Commonsense Scheduling
The plan should also stipulate timing for when certain elements of the project are installed to offset risk. For example, finished products such as drywall and flooring should be scheduled after the building is watertight – window and door openings are closed and the roof is secured. One good practice is to plan to potentially have temporary roofs available, especially if work on a permanent roof is delayed. 

Detection Solutions
Whether a human or a technology solution, an approach for spotting issues, especially after hours, is important. Security guards should be trained on what to watch for and how to shut the system off. Internet of Things (IoT) technologies improve site security in general (like motion detection devices) but smart devices can detect water flow and send alerts when water usage deviates from norms. Even better, some carriers will underwrite some of the costs of smart solutions for such purposes.

Pre-Emptive Measures During Construction
One best practice is to identify and resolve all water issues by maintaining a punch list that’s reviewed regularly and where issue resolution is required. Others involve specific trouble spots, especially those that could be laid at the builder’s door after construction. Regular testing is important to heading off problems – of representative portions of the building envelope and of roofs, once completed, for water tightness. Further, final, “just-in-case” inspections/pressure tests should be conducted before piping systems are charged with water. Also important is ensuring snow and ice don’t accumulate; and identifying water shutoff valves on each floor.

Field-Based Data Capture and Management Reporting Apps
Contractors would also benefit by leveraging new technology platforms to create a “real time” feedback loop. This would provide key project stakeholders (owners, contractors, and insurers) with better visibility and confirmation of site security compliance.

Losses stemming from water damage can include direct and indirect property damage, debris removal, rework and increased reconstruction costs, delay penalties, lost profits, and reputational damage. Understanding and anticipating the full range of water issues from the outset makes a big difference in a contractor’s ability to contain water damage losses so projects can be delivered on time and on budget.

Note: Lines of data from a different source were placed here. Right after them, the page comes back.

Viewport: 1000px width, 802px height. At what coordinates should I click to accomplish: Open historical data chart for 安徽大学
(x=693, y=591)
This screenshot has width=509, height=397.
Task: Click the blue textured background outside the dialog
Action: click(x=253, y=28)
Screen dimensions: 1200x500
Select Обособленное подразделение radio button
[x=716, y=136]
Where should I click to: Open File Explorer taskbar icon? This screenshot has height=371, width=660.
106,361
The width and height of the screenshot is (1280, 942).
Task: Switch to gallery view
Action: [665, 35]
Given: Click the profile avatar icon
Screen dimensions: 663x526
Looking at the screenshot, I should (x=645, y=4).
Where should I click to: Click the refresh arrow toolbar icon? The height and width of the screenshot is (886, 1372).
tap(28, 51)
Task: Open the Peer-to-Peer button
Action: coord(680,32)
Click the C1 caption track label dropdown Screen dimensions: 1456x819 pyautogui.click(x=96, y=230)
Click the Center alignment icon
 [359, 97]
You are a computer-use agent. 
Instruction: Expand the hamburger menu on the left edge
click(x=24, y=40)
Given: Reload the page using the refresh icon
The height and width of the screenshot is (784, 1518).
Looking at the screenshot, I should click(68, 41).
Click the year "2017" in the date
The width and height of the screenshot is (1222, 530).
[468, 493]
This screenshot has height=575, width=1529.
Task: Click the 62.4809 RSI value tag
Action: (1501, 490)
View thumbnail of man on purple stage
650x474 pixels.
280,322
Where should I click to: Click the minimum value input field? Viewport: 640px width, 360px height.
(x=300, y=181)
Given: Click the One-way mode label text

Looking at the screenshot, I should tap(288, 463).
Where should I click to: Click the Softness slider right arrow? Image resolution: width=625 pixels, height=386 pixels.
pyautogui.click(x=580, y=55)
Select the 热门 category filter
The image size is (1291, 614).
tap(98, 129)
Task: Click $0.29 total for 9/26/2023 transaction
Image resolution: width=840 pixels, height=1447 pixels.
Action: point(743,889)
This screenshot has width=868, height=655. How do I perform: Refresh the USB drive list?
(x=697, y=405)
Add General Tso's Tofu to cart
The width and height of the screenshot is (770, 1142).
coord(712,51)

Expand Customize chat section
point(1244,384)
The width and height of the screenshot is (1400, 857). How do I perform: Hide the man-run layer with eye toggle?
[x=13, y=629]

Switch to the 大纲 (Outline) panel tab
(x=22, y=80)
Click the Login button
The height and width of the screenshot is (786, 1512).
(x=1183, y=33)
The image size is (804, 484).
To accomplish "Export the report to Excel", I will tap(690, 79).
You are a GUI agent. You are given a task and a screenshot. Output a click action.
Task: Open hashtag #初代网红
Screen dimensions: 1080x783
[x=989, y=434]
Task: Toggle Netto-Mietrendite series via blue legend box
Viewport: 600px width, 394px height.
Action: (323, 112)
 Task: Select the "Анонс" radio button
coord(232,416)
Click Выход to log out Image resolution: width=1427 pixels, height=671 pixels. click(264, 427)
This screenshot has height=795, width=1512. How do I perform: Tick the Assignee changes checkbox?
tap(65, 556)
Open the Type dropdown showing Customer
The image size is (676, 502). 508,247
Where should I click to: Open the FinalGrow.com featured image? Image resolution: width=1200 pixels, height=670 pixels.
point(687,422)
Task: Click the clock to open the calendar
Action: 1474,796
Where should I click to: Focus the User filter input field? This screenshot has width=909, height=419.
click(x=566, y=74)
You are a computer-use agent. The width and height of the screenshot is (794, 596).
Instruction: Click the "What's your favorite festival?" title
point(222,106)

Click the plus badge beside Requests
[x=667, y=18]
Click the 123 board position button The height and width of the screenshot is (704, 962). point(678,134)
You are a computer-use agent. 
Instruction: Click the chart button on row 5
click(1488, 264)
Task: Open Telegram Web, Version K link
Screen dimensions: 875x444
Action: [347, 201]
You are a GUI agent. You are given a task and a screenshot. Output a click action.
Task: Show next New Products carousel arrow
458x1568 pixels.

Kirk Chamberlain currently serves as an Executive Vice President and head of the global construction practice at insurance brokerage Hub International. His background comprises more than 30 years of leadership roles within the construction large capital projects sector as a broker, risk manager, underwriter and risk consultant, working with a wide range of public and private contractors, project owners and developers, and their legal and financial advisory teams.